— Begin EXTRACTED TEXT —
Rather, I find myself blaming the process itself, of which Call Me By Your Name may be this year’s exemplar. The collaboration between “the festival circuit” and “awards season” is killing film culture—though not filmgoing—for me: A million pieces I’d prefer not to read by a few dozen critics I’m not sure I trust on a handful of films I haven’t had a chance to see yet.

By “film culture” I mean the conversation that springs up around movies, the arguments and counterarguments and counter-counterarguments that appear in newspapers and magazines, online outlets and social media platforms—not the grist, but the mill. As most critics (and fans) will tell you, this jousting is one of the cinema’s ancillary pleasures; from composing a review to praising a movie on Facebook to battling it out with your friends as you leave the theater, the discussion of films is the filmgoer’s fuel source, the engine of our ardor. Of course, as long as there are movies (and people to see them), there will be a film culture. I use “killing” hyperbolically: The more appropriate term is probably “winnowing,” or “dulling,” or “distancing.” Because something has happened—is happening—to the way we talk about movies, at least of the sort that don’t depend on a $100 million opening weekend or exist within one or another “cinematic universe.” And that something, from my perspective, is the increasing removal of a key constituency from the conversation…

The audience.
— End EXTRACTED TEXT —
— Begin EXTRACTED INFORMATION —
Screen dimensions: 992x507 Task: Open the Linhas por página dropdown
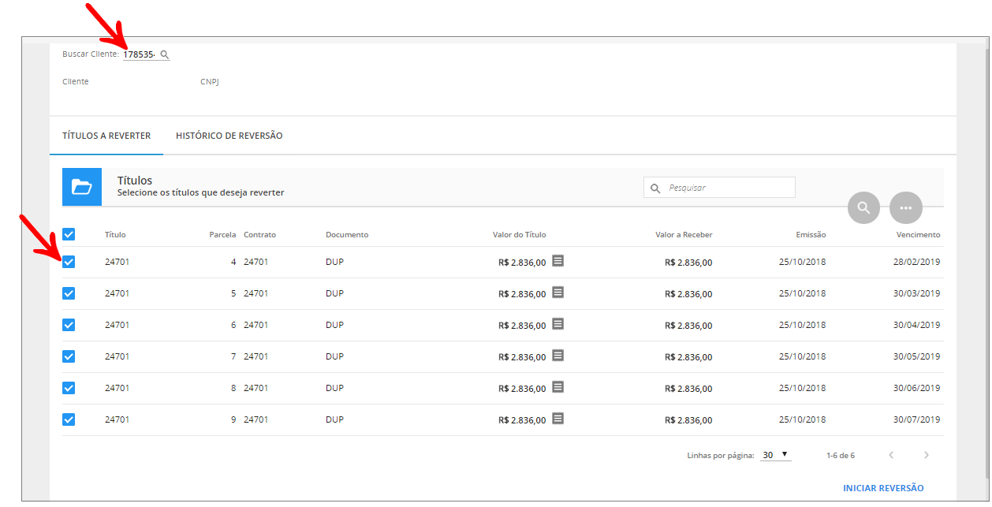pos(774,455)
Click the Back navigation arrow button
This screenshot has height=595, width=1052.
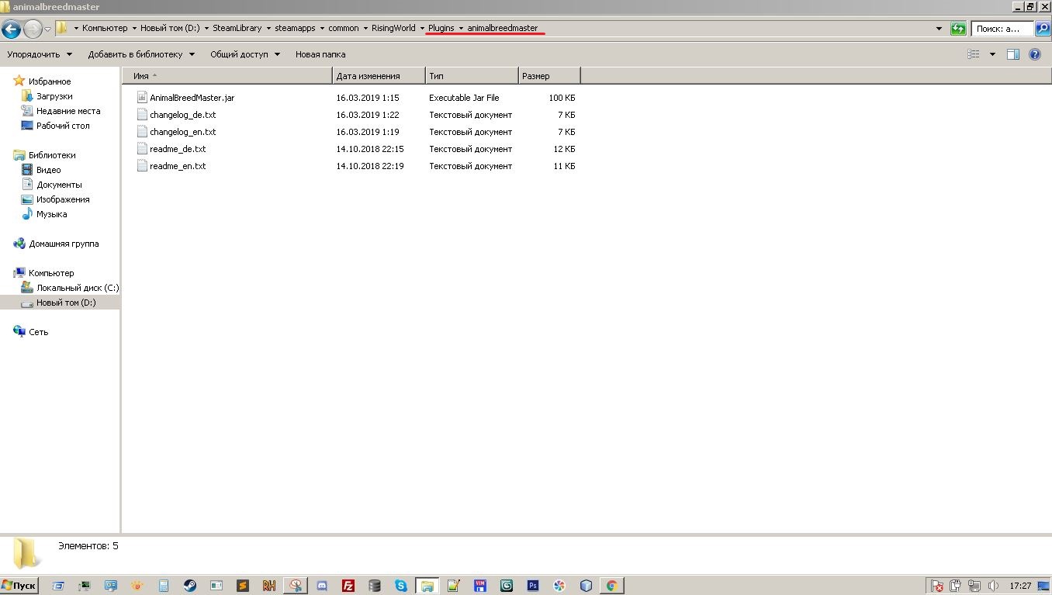point(12,29)
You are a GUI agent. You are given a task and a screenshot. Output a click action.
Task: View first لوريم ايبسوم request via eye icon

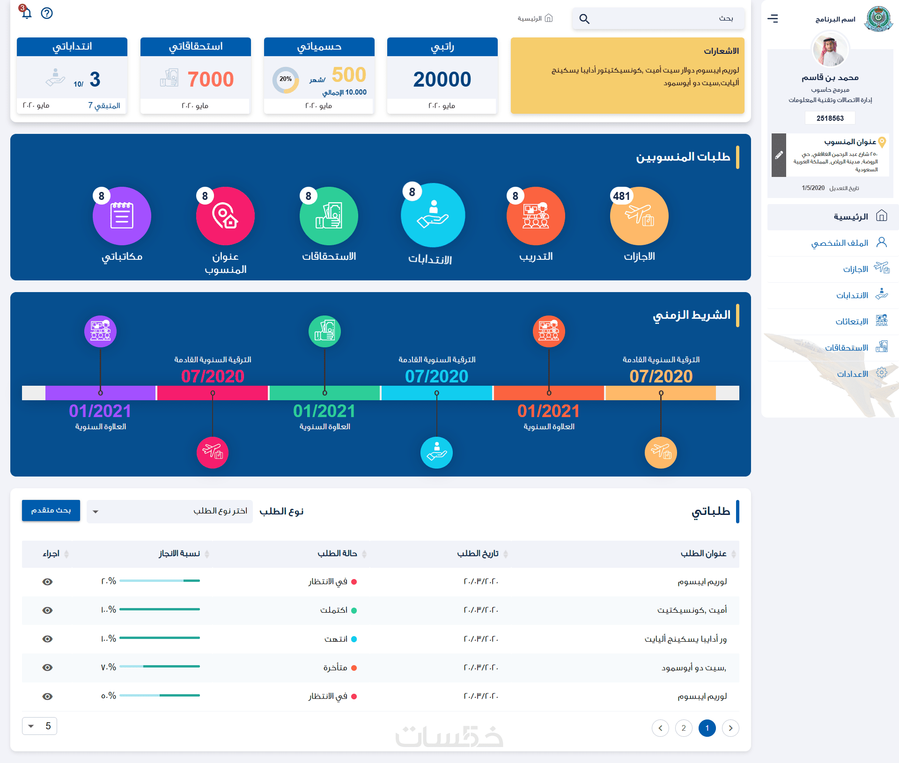click(x=47, y=582)
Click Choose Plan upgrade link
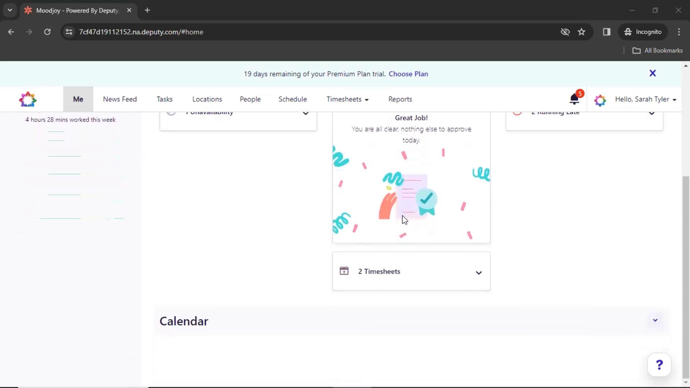Image resolution: width=690 pixels, height=388 pixels. click(409, 74)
— End EXTRACTED INFORMATION —
— TASKS AND EXERCISES —
• a. From the film culture passage, repeat the part starting with "Rather, I find" and going on through "to see yet.".
• b. In the film culture passage, which terms does the writer offer as more appropriate than "killing"? List every one.
• c. Render this sentence from the film culture passage in Spanish: "Of course, as long as there are movies (and people to see them), there will be a film culture."

— THE RESULTS —
• a.
Rather, I find myself blaming the process itself, of which Call Me By Your Name may be this year’s exemplar. The collaboration between “the festival circuit” and “awards season” is killing film culture—though not filmgoing—for me: A million pieces I’d prefer not to read by a few dozen critics I’m not sure I trust on a handful of films I haven’t had a chance to see yet.

• b.
- winnowing
- dulling
- distancing

• c. Por supuesto, mientras haya películas (y gente que las vea), habrá una cultura cinematográfica.